As recorded in the Hebrew Bible and later sources such as Josephus, we are told that after the Babylonians destroyed the First Temple, they still allowed the Jews in Judea to hold onto some level of political autonomy. In this arrangement, Gedaliah was appointed to be the governor of Judea, and represented a faction of Jews who were strongly opposed to any rebellion against the Babylonians. We could only imagine the lachrymose feeling in Judea right after the destruction of the First Temple (just read the book of Eicha/Lamentations). Gedaliah did his best to try and make life as decent as possible for the Jews who remained.
To make a long story short, not everyone was thrilled with this arrangement. Some Jews felt that accepting a political position under the Babylonian government, instead of trying to rebel and reinstate the Davidic kingship, was a defeatist position. Subsequently, a Judean (Jew) named Ishmael ben Netaniah began collaborating with other political leaders in the area, planning an assassination. Now Ishmael had an especially strong motive for this murder. Not only did he represent a small minority of Jews who refused to accept a form of Judaism under Babylonian hegemony, but he also used to be one of the advisors to the past Judean king Jehoiakim and was powerless in this new arrangement.

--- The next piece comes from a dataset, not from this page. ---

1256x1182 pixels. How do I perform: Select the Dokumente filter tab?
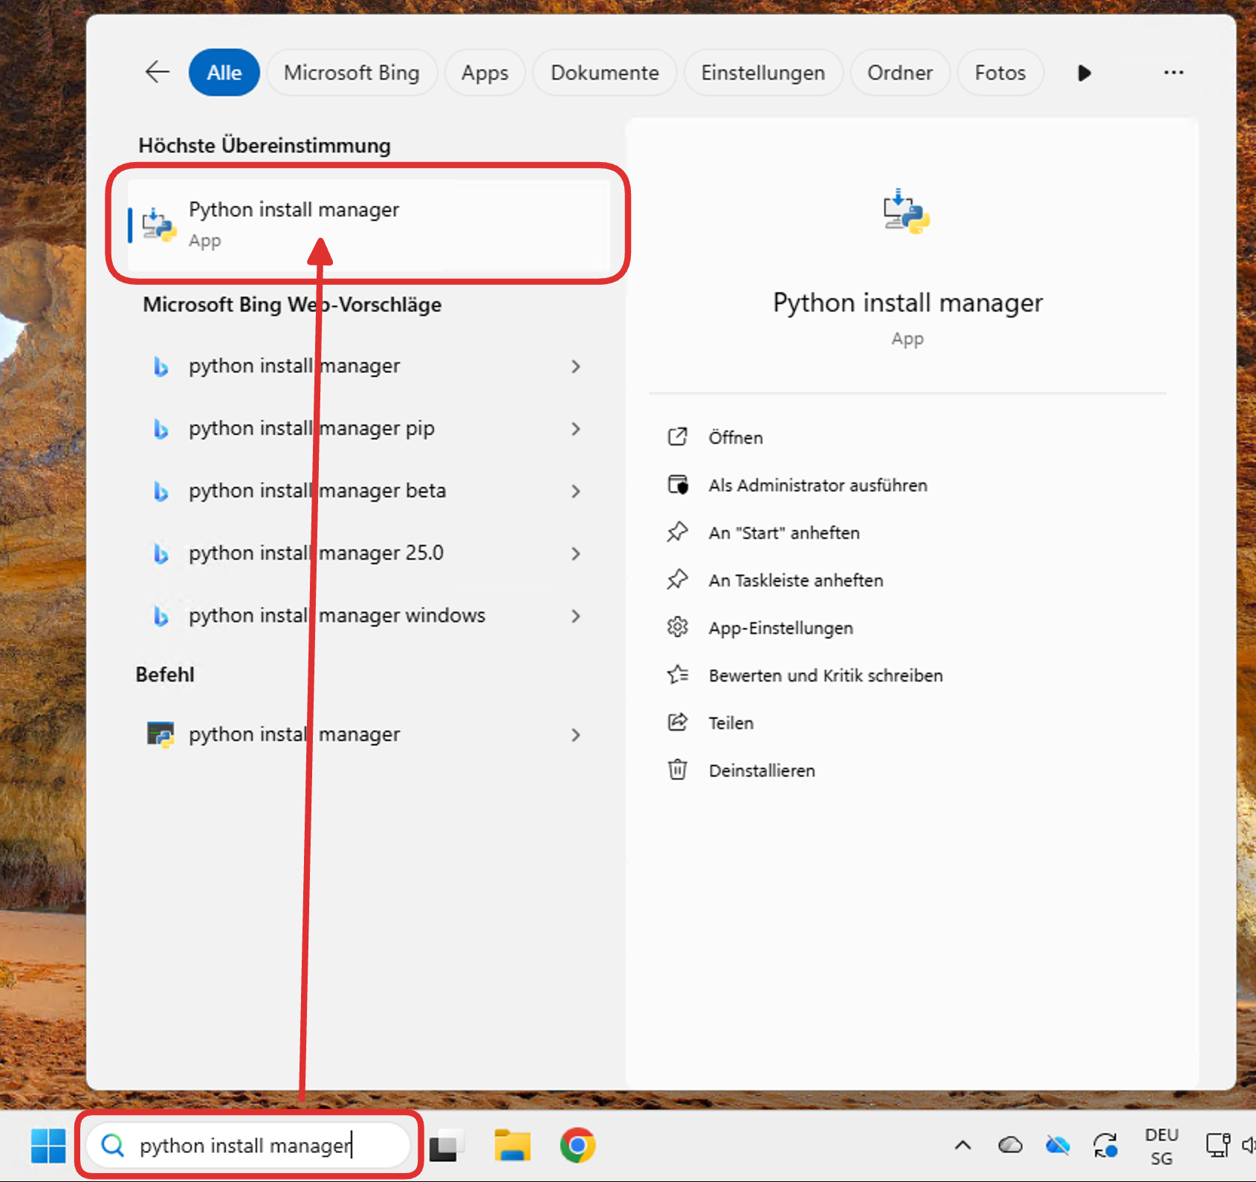tap(604, 73)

Pretending to be a visitor in town in need of a meal, Ishmael and a band of a few men assassinated Gedaliah and continued on to massacre many of the Jews in the city.

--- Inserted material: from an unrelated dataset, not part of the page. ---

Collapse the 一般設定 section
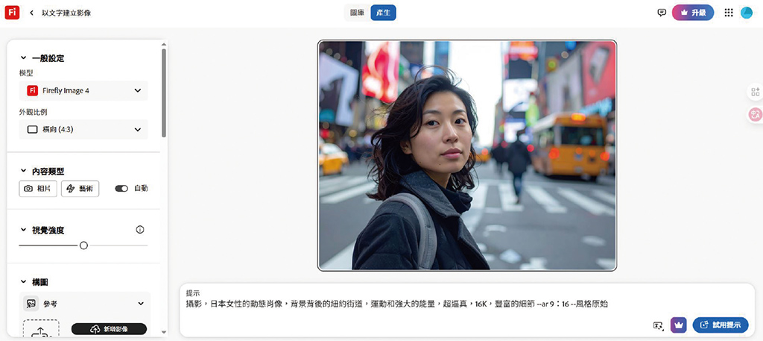763x341 pixels. pyautogui.click(x=23, y=58)
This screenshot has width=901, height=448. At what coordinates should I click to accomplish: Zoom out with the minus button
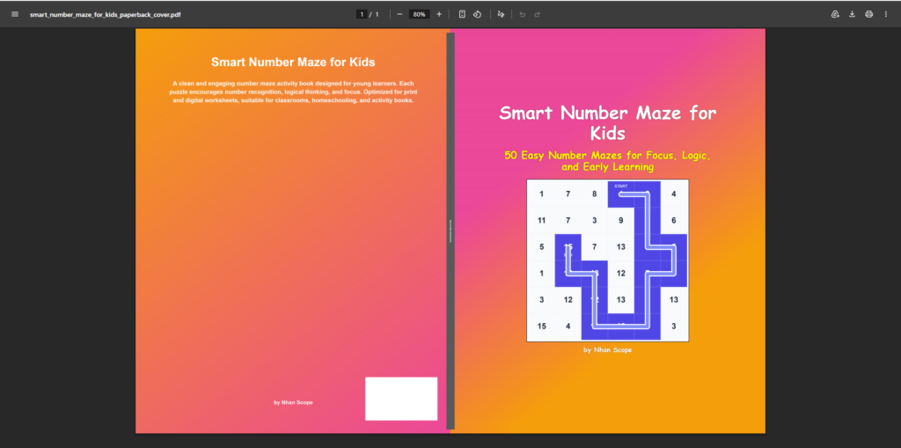point(399,14)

Now, of course, the assassination did not spark a glorious rebellion against Babylon, as Ishmael and his supporters might have hoped. Instead, the Jews were forced to flee to Egypt and any form of Jewish political autonomy immediately ended.
Sadly, this is a story that has re-runs throughout Jewish history. When the Romans surrounded Jerusalem almost 600 years later, most Jewish leaders tried to work out some sort of political solution that would perhaps save the Temple and thousands of Jewish lives. Instead, a group of extremists (known as the zealots) burned down all of the grain houses in Jerusalem, basically forcing the Jews to take up arms against the Romans. A few days later the Temple was destroyed and thousands of Jews were killed on the streets.

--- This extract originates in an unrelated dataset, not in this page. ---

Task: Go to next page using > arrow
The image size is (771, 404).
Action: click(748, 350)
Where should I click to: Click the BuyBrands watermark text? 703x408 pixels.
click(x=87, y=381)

We can move to recent history and discuss Chaim Arlosoroff, an early Zionist who was assassinated in 1933 because he engaged in negotiations with the Nazis, planning transports of Jews going from Germany to Palestine. Or we can mention the well-known case of Yitzhak Rabin, the prime minister of Israel who was killed for attempting to negotiate peace with the Palestinians.
What is interesting in these cases is the obvious similarities. In each case the Jews were dealing with an enemy who was bent on some form of Jewish destruction. In each of these cases, a man attempted to negotiate with the enemy in an attempt to minimize the destruction and save lives. And, in each of these cases, that man was killed by others who felt that negotiating with the enemy was an extreme act of treason warranting death.
Now, I do believe that in each of these cases we can step back and have an interesting discussion regarding whether or not it was reasonable to engage in negotiations with the enemy. There are genuinely good arguments on both sides of the coin when it comes to most of these issues. However, resorting to violence and assassination is the most destructive and morally reprehensible action possible as it breaks down the fundamental stability that is crucial in any society.
In discussing the assassination of Gedaliah, the Rabbis comment that the reason why this day was made into a fast, is because “the murder of the righteous is equal to the destruction of the Temple” (Tractate Rosh Hashanah).
A Temple represents everything a society deems as holy and important. Destroy it and the society will lose its inspiration and ability to continue. I believe that the Rabbis are attempting to connect the loss and destruction of the physical Temple, with the uprooting of the cornerstone of any working political system; namely, the loss of nonviolent political discourse and peaceful transfer of power.
The Rabbis based their entire worldview off discussion and debate, in an attempt (for both sides) to arrive at the truth. For them to see or learn about a Jewish political disagreement come to the point of violence and murder, was akin to them watching the Temple being destroyed.
Every year, for one day, we fast and remember that no matter how difficult it may be to talk out issues in a civil manner as a Jewish community, it is the key to our stability.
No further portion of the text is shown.